Cash in your emergency savings accounts and deposit those funds into your bond account. This will also give you tax benefits. Another way of raising extra cash to reduce your bond account is to sell unused furniture or appliances, such as that old tumble dryer or television set gathering dust in the garage. You could even rent out unused space on your property and deposit this rental income into your bond.

2. Pay extra into your bond

Consistently adding just R1 000 to your monthly bond payment can make a big difference.

“Let’s say you buy a house for R2 million and put down a R500 000 deposit. So you have a R1.5m bond at an interest rate of 7%. That gives a monthly payment of R11 629 over 20 years.

“Now let’s say you can afford to pay R1 000 more (R12 629) and maintain that every month. If interest rates stay the same, you could pay off your bond more than three years early, and save a significant amount in interest.

“If you upped that monthly amount by R2 500 – if you could afford to – you could pay off your bond in just over 13 years,” says Dyer.

“The biggest problem with this approach, though, is that it requires willpower. To reap those benefits, you have to voluntarily put an extra R1 000 towards your bond payment every month.”

3. Apply pay raises to your bond

One way to find extra cash to put toward your home loan is to deposit money you get from raises and bonuses.

“The goal is to put the same percentage of your income toward your bond, even when your pay goes up. In other words, if you’re currently putting 15% of your income towards your bond payment, 15% of each annual raise amount should also go towards your bond, in addition to what you’re already paying.

“If you’re leading a comfortable lifestyle and can avoid lifestyle inflation that often follows a raise, you can put your entire raise amount towards your bond balance.”

This strategy works best for those who get regular raises over and above minor cost-of-living adjustments, he says. “But, if you aren’t expecting to see your income increase any time soon, this strategy might not be the best option to start with.”

4. Use cash windfalls to pay lump sums

Instead of paying a little extra each month, you could pay a large lump sum here and there, suggests Dyer. “This can be done with a cash windfall, such as from an annual tax refund, 13th cheque or bonus, or inheritance.”

So if you put R30 000 towards your home loan when you get your tax refund, all of your payments from there on out are a little more effective, because less of them are going towards interest.

5. Set a target pay-off date

“Setting a target pay-off date allows you to know exactly how much extra to pay each month to be bond-free by a certain date,” says Dyer.
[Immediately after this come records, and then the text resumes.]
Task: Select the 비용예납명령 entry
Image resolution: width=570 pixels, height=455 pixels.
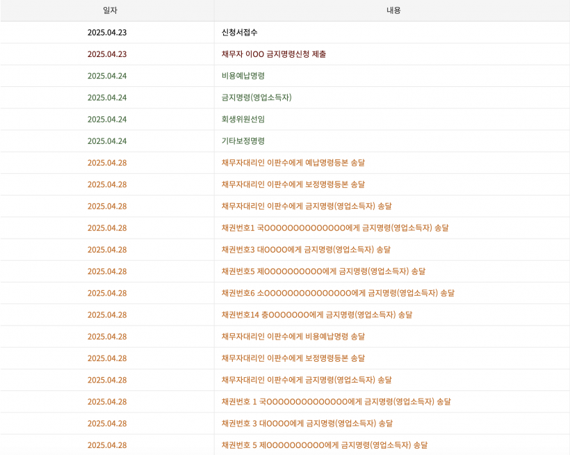Action: coord(243,76)
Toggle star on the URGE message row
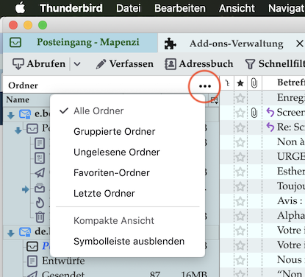This screenshot has width=305, height=277. pyautogui.click(x=240, y=157)
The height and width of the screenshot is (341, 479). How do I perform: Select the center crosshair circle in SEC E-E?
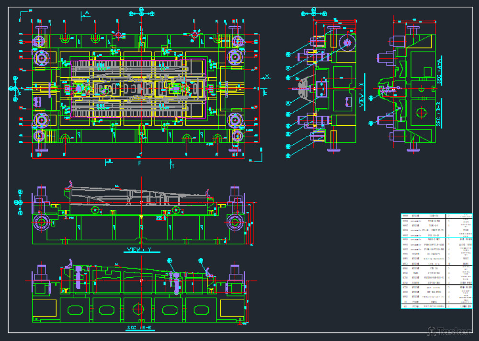pos(139,308)
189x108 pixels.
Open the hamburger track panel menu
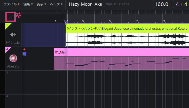(x=11, y=17)
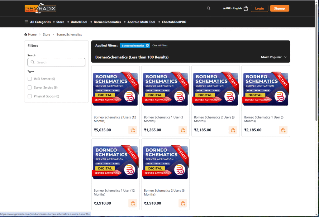Click the GSM Radix logo
This screenshot has height=217, width=319.
coord(40,8)
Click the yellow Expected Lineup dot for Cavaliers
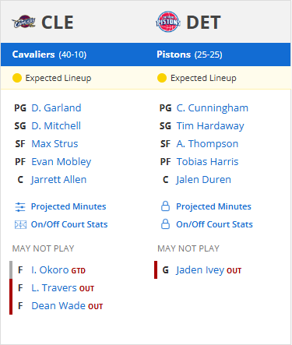Screen dimensions: 292x345 click(17, 78)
And you’ll have the extra motivation of marking your calendar to plan the celebration.

There’s no need to select only one method from this list, says Dyer. “Many bondholders choose a few options and combine them to pay off their loans even earlier.”

Goslett of RE/MAX offers this extra advice:

6. Rent out a portion of your property

If you have a potential flatlet on your property – or one that can be converted without too much expense – or you have room to spare, consider renting out this space to tenants. You can then deposit the generated income straight towards bond repayments.

7. Treat the loan as a savings account

Adding just a little extra money – ie, more than the required minimum monthly instalment – to your monthly bond payment can make a big difference.

By moving any excess money into the home loan account each month, you’ll be decreasing the outstanding capital balance and reducing the loan term as a result.

If you have an access bond facility, you can treat your bond as a savings account by depositing any extra cash you might have into the loan account. You can then later access this capital through your home loan if an emergency arises, says Goslett.